The Dash advanced to the semifinals on penalties after a scoreless draw with the tournament’s home team, the Utah Royals. Afterward, goalkeeper Jane Campbell was already looking ahead to the Thorns.
“I think moving forward, we got a new group, a new style, a new energy and Portland hasn’t seen that yet. I’m sure they’ve seen us play, but they haven’t played against us. So I think we’re really excited to play a team who is probably gunning for a championship now that they’ve knocked off North Carolina,” Campbell said. “They’re going to bring a lot of energy, as well.

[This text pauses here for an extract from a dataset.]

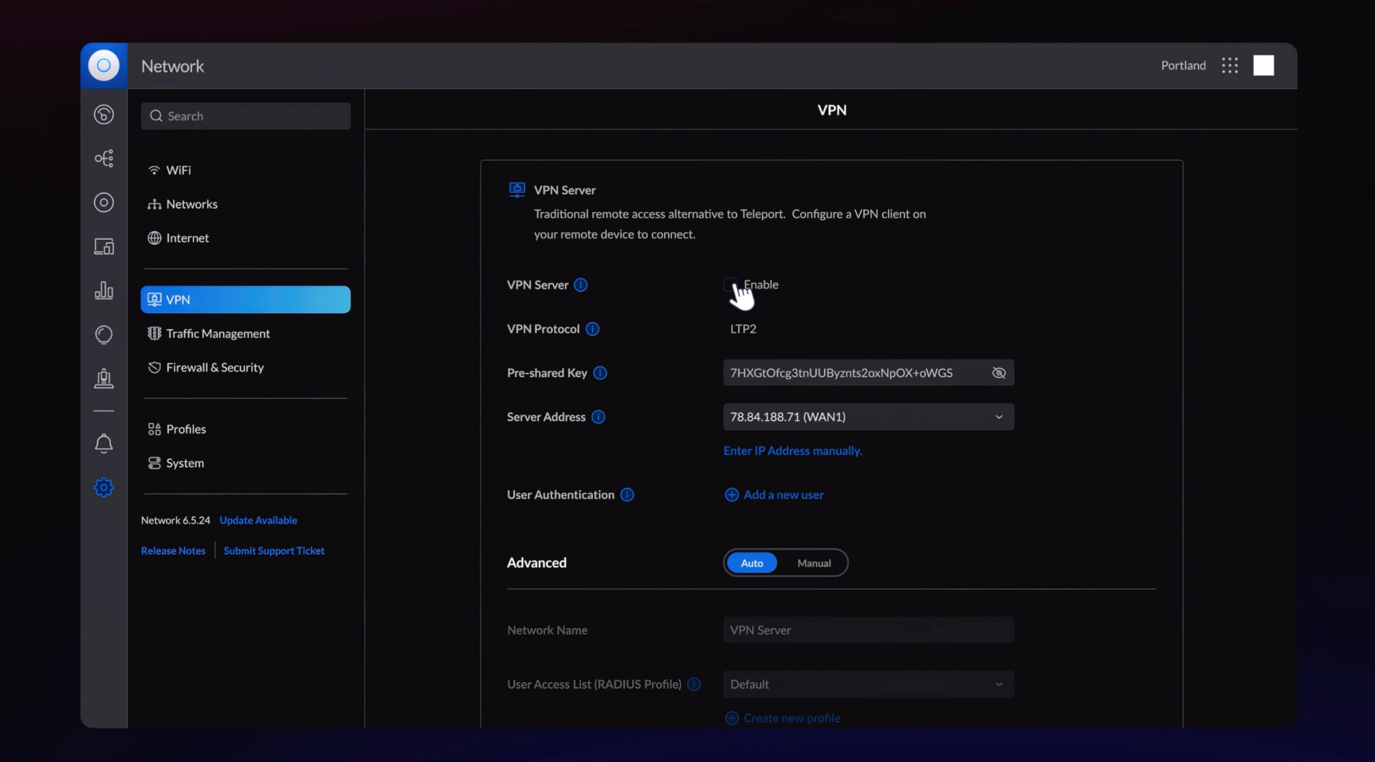Toggle pre-shared key visibility eye icon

I think we’re just going to be ready.”
Sky Blue and the Chicago Red Stars also advanced on penalties after scoreless draws, leading to speculation that a compact schedule and limited full-team training leading up to the tournament may have taken a toll on offense.
Red Stars goalkeeper Alyssa Naeher, who was in goal for the U.S. team that won the World Cup last year, pointed to parity for the fact that the top three seeds, the Courage, the Spirit and the Reign, were eliminated.
“I mean, honestly, with the NWSL the seedings don’t really mean anything. Everybody’s competitive. Everybody’s a challenge in a different way,” Naeher said. “So, one through eight in the tournament is just a number in front of a team.”